Por: Kátia Muniz
Querido Papai Noel, preciso lhe contar: uma das maiores tristezas da minha vida foi quando me falaram que você não existia. Arrancaram minha fantasia à fórceps. Fui puxada para a realidade num golpe. Lembro que doeu demais.
Brincava com uma garota um pouco mais velha, quando, do nada, ela me fez a revelação. Não acredito que tenha feito por mal, talvez achou que estivesse me prestando um favor contando a verdade. Nesse dia, descobri que nem toda verdade precisa ser verbalizada. Era certo também que de sensibilidade ela não entendia, pois insensíveis são todos aqueles que nos roubam os sonhos.
Uma vez órfã daquela fantasia, tratei de crescer e buscar outras.
Percebi que amar e fantasiar eram verbos similares, pelo menos na minha cabeça e no meu coração cheio de entrega e intensidade. Percebi também que nem todas as pessoas oferecem amor na mesma medida. Umas têm medo, outras são frias, outras ainda ficam calculando os riscos, algumas fingem que amam e há aquelas que amam por completo e se entregam totalmente. Amar é sempre um convite para visitar paraísos e calvários.
Papai Noel, a vida não é chegada a delírios. Faz questão de entregar a realidade sem nenhuma lapidação. Nasceu! Respira? Pronto. Vire-se.
Entendi bem o recado. Sigo me virando. Tornei-me uma mulher responsável e cumpridora das minhas obrigações, que não são poucas, acredite. Mas também canso e preciso de um respiro.
Encontrei. As letras e as palavras são o meu playground, minha Disneylândia. Descobri que, com caneta e papel nas mãos, posso ser, criar, inventar o que quiser.
O ato de escrever acaba sendo o único momento em que tenho o controle e o descontrole de tudo.
Aqui é uma área que ninguém se mete, ninguém me dá ordens, ninguém me diz o que tenho que fazer ou o que posso falar.
Sou eu e umas pitadas de verdades, eu e as criações e composições, eu e meus questionamentos e eu não sendo eu… Fantasia, capturei você!
Sabe, depois que a Fada do Dente, o Coelhinho da Páscoa e o Papai Noel cumprem com a função que têm na infância das pessoas, acho que a gente endurece para a vida. Mas eu não endureci tanto. Sou autêntica e carrego uma sensibilidade que atravessa a pele.
Foi-se o tempo que eu queria ficar acordada para esperá-lo. Esse ser que eu nunca via, só imaginava. Mas era vencida pelo sono e pelos sonhos. Ainda sonho muito, dormindo e acordada. À noite, sempre com enredos mirabolantes, fica muito mais divertido sonhar. Durante o dia, os sonhos obedecem a uma certa racionalidade, são previsíveis e engessados. A razão nunca conta boas histórias.

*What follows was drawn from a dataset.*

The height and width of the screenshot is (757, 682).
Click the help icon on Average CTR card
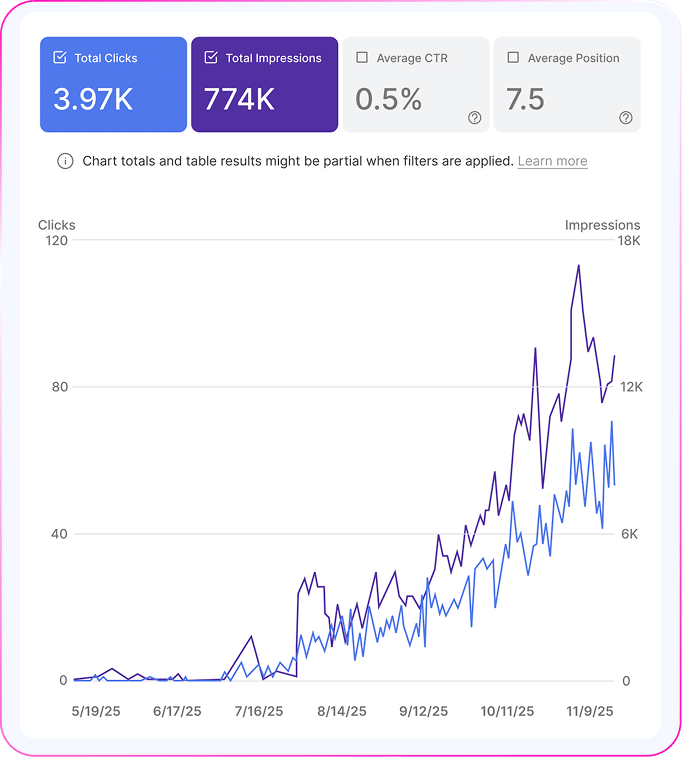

Preciso encerrar. Sei que existem outras cartas para ler e uma infinidade de presentes para entregar. Quem diria, Papai Noel, fui arrancada de você há muitos anos e olha só como eu consegui te encontrar: escrevendo. Fico feliz que ainda esteja aqui comigo, dentro da inocência e da fantasia de menina que ainda carrego.
Feliz Natal!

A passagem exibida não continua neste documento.